The dialogue is chatty, and sometimes funny, but the stories have no real point. What little action there is would have been overstretched at forty minutes, and certainly isn’t sufficient to carry the 90 minute single act for which this show runs.
As I stated above, Another Way though billed as a musical, is actually a play with some songs interpolated, and I was left with the nagging feeling that they could have been taken out again just as easily without affecting the show. They certainly don’t forward the plot. Overall the music is like a whitewash of underscoring, achieving mood, but to no end.

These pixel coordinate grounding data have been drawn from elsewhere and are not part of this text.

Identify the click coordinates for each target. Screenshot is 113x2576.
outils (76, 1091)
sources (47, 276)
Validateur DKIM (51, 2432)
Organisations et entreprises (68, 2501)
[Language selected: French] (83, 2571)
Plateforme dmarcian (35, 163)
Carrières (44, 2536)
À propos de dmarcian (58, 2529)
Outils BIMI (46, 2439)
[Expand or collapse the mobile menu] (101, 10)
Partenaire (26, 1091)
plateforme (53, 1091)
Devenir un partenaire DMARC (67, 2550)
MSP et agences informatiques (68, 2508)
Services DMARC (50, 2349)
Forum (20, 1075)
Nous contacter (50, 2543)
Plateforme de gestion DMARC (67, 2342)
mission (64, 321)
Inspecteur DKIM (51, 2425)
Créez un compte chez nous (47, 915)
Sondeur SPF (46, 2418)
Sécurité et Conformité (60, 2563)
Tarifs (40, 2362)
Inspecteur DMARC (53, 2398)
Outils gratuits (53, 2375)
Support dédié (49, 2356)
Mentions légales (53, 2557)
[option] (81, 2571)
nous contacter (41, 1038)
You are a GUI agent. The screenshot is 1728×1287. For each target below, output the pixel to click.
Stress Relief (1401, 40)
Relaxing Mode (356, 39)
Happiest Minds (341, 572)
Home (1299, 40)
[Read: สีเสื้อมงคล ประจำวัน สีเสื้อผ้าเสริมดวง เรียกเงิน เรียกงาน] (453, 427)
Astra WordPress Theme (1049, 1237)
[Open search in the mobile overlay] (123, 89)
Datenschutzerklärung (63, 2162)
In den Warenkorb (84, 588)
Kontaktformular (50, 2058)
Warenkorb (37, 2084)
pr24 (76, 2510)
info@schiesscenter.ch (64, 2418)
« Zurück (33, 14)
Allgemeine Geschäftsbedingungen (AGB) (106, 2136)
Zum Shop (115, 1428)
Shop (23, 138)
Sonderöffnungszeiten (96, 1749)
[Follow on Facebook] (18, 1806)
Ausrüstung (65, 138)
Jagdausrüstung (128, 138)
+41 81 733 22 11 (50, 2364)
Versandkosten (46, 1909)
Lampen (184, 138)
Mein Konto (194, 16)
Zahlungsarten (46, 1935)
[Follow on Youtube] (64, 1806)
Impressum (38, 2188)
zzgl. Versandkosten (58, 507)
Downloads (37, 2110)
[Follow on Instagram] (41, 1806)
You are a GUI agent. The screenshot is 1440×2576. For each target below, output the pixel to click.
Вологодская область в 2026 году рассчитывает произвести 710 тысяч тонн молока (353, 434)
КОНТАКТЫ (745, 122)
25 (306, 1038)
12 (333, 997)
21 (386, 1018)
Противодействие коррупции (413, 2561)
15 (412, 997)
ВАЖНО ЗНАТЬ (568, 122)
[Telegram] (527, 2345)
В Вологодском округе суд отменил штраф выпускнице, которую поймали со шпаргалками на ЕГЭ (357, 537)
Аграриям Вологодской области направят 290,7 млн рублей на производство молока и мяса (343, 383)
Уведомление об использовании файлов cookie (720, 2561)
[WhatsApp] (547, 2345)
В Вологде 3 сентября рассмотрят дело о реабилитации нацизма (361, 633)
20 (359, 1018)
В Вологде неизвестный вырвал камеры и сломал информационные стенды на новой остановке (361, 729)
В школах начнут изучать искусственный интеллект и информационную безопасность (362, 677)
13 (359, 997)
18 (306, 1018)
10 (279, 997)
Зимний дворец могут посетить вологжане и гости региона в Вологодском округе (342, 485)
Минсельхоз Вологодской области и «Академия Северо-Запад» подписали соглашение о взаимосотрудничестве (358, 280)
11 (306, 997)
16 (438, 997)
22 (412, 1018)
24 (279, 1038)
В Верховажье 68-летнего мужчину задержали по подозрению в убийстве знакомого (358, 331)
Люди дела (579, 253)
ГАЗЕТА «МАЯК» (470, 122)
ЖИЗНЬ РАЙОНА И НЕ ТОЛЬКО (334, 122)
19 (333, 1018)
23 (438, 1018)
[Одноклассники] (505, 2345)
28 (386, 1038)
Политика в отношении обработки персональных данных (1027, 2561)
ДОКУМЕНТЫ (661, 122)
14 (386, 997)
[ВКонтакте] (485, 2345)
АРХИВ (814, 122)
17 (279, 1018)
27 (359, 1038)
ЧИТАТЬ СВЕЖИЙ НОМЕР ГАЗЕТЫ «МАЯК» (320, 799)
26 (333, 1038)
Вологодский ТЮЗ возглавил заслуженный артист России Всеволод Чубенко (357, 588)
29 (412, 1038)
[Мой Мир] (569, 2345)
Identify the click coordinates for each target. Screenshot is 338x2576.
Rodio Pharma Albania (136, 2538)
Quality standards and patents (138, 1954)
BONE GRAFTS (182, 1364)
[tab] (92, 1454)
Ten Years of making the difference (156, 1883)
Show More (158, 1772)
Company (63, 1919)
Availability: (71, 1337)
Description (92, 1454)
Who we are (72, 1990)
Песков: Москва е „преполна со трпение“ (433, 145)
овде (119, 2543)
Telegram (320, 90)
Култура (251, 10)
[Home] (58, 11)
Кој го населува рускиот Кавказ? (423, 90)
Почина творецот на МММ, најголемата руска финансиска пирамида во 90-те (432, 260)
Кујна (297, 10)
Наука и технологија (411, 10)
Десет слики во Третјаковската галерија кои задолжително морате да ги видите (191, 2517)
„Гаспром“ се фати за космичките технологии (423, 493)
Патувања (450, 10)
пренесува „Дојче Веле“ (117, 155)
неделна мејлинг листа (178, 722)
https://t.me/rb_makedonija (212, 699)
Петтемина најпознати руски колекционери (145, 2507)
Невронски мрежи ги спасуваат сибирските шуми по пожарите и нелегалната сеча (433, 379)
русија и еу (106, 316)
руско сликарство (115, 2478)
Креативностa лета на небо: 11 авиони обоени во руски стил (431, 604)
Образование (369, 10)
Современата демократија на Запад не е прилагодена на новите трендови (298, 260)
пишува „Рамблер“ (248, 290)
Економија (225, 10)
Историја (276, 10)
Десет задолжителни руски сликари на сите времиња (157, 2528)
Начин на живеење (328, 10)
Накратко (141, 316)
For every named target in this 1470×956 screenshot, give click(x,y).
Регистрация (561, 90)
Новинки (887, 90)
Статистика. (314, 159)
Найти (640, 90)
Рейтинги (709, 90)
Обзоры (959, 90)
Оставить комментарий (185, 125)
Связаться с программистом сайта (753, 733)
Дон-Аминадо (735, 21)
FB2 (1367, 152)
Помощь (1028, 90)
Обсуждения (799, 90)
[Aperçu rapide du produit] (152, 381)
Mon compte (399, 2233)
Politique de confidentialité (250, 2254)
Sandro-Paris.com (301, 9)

To be fair it does look as if the songs weren’t written especially for the show, but were rather the work of someone called simply ‘Benedict’. That their lyrics could charitably be described as banal is probably down to the composers’ youth – we are told that he is only twenty – but the jarring of mis-rhymed lyrics (Hearts/Past, Time/Mine etc.) doesn’t help his case.
Overall, there are some interesting performances, not least of which the genuinely likable Aiden Crawford as Sam, and Bart Edwards as the priapic Toby, but you leave with the distinct impression that the cast are knocking their socks off with material that in the end just isn’t worth all the bother.